▶ **Goal of the exercise**:
All the records below must be returned exactly as they stand.

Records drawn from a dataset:
____
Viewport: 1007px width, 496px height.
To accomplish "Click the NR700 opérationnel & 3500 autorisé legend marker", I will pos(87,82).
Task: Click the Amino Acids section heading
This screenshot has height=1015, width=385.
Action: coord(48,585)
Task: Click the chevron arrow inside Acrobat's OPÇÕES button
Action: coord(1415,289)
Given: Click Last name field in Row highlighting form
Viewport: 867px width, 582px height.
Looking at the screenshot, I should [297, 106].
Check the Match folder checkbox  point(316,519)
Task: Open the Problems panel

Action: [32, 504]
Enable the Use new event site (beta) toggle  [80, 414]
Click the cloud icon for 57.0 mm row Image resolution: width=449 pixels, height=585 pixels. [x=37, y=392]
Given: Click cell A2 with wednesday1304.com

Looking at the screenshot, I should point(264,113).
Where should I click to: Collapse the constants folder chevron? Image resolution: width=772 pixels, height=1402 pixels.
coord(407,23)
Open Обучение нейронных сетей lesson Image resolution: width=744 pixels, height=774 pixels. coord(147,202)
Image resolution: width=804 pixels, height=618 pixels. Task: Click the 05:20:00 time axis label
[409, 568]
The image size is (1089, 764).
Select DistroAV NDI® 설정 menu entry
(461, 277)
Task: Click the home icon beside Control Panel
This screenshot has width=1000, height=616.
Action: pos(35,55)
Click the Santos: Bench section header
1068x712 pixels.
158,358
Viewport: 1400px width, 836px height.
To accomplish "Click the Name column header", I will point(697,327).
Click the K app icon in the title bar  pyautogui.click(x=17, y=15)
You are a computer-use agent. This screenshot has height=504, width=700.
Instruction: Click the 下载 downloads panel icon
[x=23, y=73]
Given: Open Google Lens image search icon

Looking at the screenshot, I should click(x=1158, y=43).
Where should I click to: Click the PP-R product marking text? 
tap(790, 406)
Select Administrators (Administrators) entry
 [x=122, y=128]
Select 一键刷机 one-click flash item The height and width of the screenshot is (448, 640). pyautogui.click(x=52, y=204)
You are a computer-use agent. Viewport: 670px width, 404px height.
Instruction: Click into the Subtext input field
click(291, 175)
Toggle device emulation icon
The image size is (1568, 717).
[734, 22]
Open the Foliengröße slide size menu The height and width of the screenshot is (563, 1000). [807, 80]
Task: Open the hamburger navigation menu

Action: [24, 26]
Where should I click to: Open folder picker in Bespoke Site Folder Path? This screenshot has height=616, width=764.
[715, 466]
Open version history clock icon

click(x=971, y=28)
____
▶ **Solved problem**:
Viewport: 1007px width, 496px height.
To accomplish "Click the NR700 opérationnel & 3500 autorisé legend marker", I will pos(87,82).
Task: Click the Amino Acids section heading
This screenshot has height=1015, width=385.
Action: coord(48,585)
Task: Click the chevron arrow inside Acrobat's OPÇÕES button
Action: coord(1415,289)
Given: Click Last name field in Row highlighting form
Viewport: 867px width, 582px height.
Looking at the screenshot, I should [297, 106].
Check the Match folder checkbox  point(316,519)
Task: Open the Problems panel

Action: [32, 504]
Enable the Use new event site (beta) toggle  [80, 414]
Click the cloud icon for 57.0 mm row Image resolution: width=449 pixels, height=585 pixels. [x=37, y=392]
Given: Click cell A2 with wednesday1304.com

Looking at the screenshot, I should point(264,113).
Where should I click to: Collapse the constants folder chevron? Image resolution: width=772 pixels, height=1402 pixels.
coord(407,23)
Open Обучение нейронных сетей lesson Image resolution: width=744 pixels, height=774 pixels. coord(147,202)
Image resolution: width=804 pixels, height=618 pixels. Task: Click the 05:20:00 time axis label
[409, 568]
The image size is (1089, 764).
Select DistroAV NDI® 설정 menu entry
(461, 277)
Task: Click the home icon beside Control Panel
This screenshot has width=1000, height=616.
Action: pos(35,55)
Click the Santos: Bench section header
1068x712 pixels.
158,358
Viewport: 1400px width, 836px height.
To accomplish "Click the Name column header", I will point(697,327).
Click the K app icon in the title bar  pyautogui.click(x=17, y=15)
You are a computer-use agent. This screenshot has height=504, width=700.
Instruction: Click the 下载 downloads panel icon
[x=23, y=73]
Given: Open Google Lens image search icon

Looking at the screenshot, I should click(x=1158, y=43).
Where should I click to: Click the PP-R product marking text? 
tap(790, 406)
Select Administrators (Administrators) entry
 [x=122, y=128]
Select 一键刷机 one-click flash item The height and width of the screenshot is (448, 640). pyautogui.click(x=52, y=204)
You are a computer-use agent. Viewport: 670px width, 404px height.
Instruction: Click into the Subtext input field
click(291, 175)
Toggle device emulation icon
The image size is (1568, 717).
[734, 22]
Open the Foliengröße slide size menu The height and width of the screenshot is (563, 1000). [807, 80]
Task: Open the hamburger navigation menu

Action: [24, 26]
Where should I click to: Open folder picker in Bespoke Site Folder Path? This screenshot has height=616, width=764.
[715, 466]
Open version history clock icon

click(x=971, y=28)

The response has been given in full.